Kashmiri Americans Observe July 13 th  as Martyrs Day: Dr Fai

 
Washington, DC: The Kashmiri Americans joined the worldwide Kashmiri community   to observe "Martyr's Day" in memory of 22 Kashmiris killed by Dogra troops on this day in 1931.   The ‘Martyrs Day’ memorializes all those innocent victims, nearly 100,000, “who have been forcibly silenced by the occupation forces that erupted two and half decades ago,” said Dr. Ghulam Nabi Fai, Secretary General of the World Kashmir Awareness.

 Fai expressed concern over the ongoing tragic situation in Kashmir because all available evidence testifies that human rights violations are systematic, deliberate, and officially sanctioned. India has given its forces powers to shoot to kill and the license to abuse the people in whatever ways they like in order to suppress the popular movement for basic human rights and self-determination.

  He emphasized, ‘India trembles at any attempt to resolve the Kashmir crisis because she is frightened by its outcome.’ When a former Defense Minister, Krishna Menon, was questioned as to why India would never hold a free self-determination election in Kashmir, he confessed that all of India's political leaders knew it would lose.
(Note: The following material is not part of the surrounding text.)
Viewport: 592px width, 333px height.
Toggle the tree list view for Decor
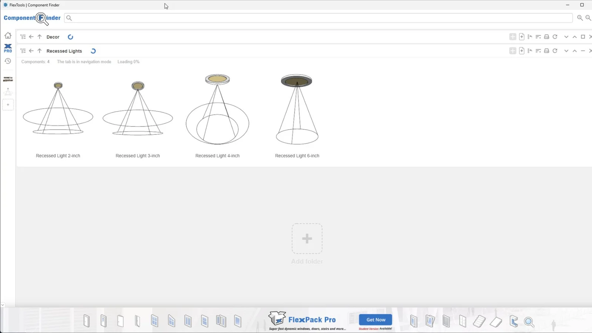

And would 700,000 soldiers be needed in Kashmir if the main opponents to India's occupation were but a handful of outside “extremists”?   The question answers itself.

 Fai questioned the statement of India’s foreign ministry spokesman who said that Kashmir was an integral part of India. Kashmir is not an integral part of India, nor are Kashmiris separatists, he underlined. Because under all international agreements between India and Pakistan, negotiated by the United Nations and endorsed by the Security Council, Kashmir does not belong to any member country of the United Nations. So, the claim that Kashmir is an integral part of India does not stand. The people of Kashmir are not and cannot be called separatists because they cannot secede from a country to which they have never acceded to in the first place.

Even one of India’s well-known authors, Ms. Arundhati Roy, confirmed it by saying,    'It's (Kashmir) not ever been really a part of India, which is why it's ridiculous for the Indian government to keep saying it's an integral part of India.'

  Fai discounted the United States hopes that the Kashmir dispute could be settled through bilateral peaceful talks between India and Pakistan. He recounted the litany of failed bilateral efforts and said that the people of Kashmir have steadfastly maintained that tripartite talks are the only way to resolve the Kashmir issue.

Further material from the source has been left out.